The Voyager aircraft was a push-pull twin with different engines/props.

The front engine is a 130 hp air cooled 240 ci engine.

The rear engine is a 110 hp liquid cooled 200 ci engine.

Both engines turned Hartzell hydraulic constant speed props developed in just 17 days.

The front engine had excellent power-to-weight ratio, but was less efficient. The rear engine was heavier, but was very efficient.

The plan was to operate both engines for takeoff and climb. Then, at altitude, shut down the front engine and just operate off the rear for the duration of the around-the-world flight.

Towards the end of the flight, they had a venting / fuel starvation issue that caused the rear engine to shut down. They restarted the front engine to keep them aloft until they could sort out the fuel delivery problem.

In general, you want variable pitch propellers when the aircraft needs to operate over a wide range of operating points (speed, altitude, and thrust level). This is often simplified in general aviation to takeoff and cruise -- or climb and cruise -- but the operating envelope is more complex than that -- particularly for high altitude aircraft.

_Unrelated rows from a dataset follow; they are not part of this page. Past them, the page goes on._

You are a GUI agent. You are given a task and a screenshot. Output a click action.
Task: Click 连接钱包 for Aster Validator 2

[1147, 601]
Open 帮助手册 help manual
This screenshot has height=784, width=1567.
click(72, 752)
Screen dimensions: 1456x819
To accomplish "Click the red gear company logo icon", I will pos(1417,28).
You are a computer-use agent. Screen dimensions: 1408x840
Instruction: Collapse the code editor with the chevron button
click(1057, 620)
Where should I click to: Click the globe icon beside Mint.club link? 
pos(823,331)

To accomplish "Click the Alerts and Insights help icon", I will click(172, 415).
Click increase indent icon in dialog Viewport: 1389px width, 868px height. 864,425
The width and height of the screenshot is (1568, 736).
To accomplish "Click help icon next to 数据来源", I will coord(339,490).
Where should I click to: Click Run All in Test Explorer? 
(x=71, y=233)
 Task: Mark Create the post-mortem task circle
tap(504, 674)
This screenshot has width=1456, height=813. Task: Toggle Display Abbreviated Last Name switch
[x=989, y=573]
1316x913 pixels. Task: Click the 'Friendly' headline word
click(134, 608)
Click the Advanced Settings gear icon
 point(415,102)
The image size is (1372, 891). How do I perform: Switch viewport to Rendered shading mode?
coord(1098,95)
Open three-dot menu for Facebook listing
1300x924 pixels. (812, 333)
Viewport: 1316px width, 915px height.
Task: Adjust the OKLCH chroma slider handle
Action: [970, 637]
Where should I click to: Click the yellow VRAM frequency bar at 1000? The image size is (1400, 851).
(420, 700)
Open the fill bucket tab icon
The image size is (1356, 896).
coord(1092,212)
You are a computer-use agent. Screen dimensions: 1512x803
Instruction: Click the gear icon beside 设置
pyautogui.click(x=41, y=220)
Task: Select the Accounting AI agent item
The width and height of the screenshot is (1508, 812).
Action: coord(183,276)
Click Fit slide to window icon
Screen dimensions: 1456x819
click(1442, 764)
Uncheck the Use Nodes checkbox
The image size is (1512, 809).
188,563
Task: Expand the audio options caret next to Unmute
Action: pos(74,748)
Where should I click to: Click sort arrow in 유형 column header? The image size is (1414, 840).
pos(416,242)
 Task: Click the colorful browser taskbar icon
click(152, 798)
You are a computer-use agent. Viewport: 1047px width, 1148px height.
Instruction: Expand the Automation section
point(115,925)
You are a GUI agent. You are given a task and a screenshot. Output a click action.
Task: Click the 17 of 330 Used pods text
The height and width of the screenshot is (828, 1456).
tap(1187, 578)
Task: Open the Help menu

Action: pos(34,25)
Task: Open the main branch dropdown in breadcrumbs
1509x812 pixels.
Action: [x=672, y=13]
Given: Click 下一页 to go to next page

This doesn't specifically answer the question in the title, but from the body of your question I would say it's possible, if you had an electric push/pull configuration with a motor in the nose and one in the tail, or at the back of a fuselage pod with booms like a Cessna Skymaster.

The aft facing motor could use simple fixed pitch folding propeller that folds aft and trails in the slipstream when not being driven (popular with motor gliders) and it would be used only for take off and climb, with climb-optimized pitch. In cruise that motor could be shut off and its batteries assigned to the front motor and its blades would fold into a near zero drag trail position. The front motor could have a fixed pitch prop optimized for cruise.

The key issue would still be worst-case climb performance. It would have to be able to make enough thrust on the single cruise pitched prop at the front to climb decently if the back motor failed. Possibly if the front electric motor had some sort of emergency boost feature, where it's torque could be temporarily increased (enough to get its coarse pitched propeller up to red line) for a certain number of minutes without overheating, would be sufficient for single engine safety, with the rear propeller folding back on its own for you.

For single engine performance on the rear motor, you might get away with just a brake for the front propeller to stop it from windmilling if its motor failed. Not as good as feathering, but far less drag than windmilling.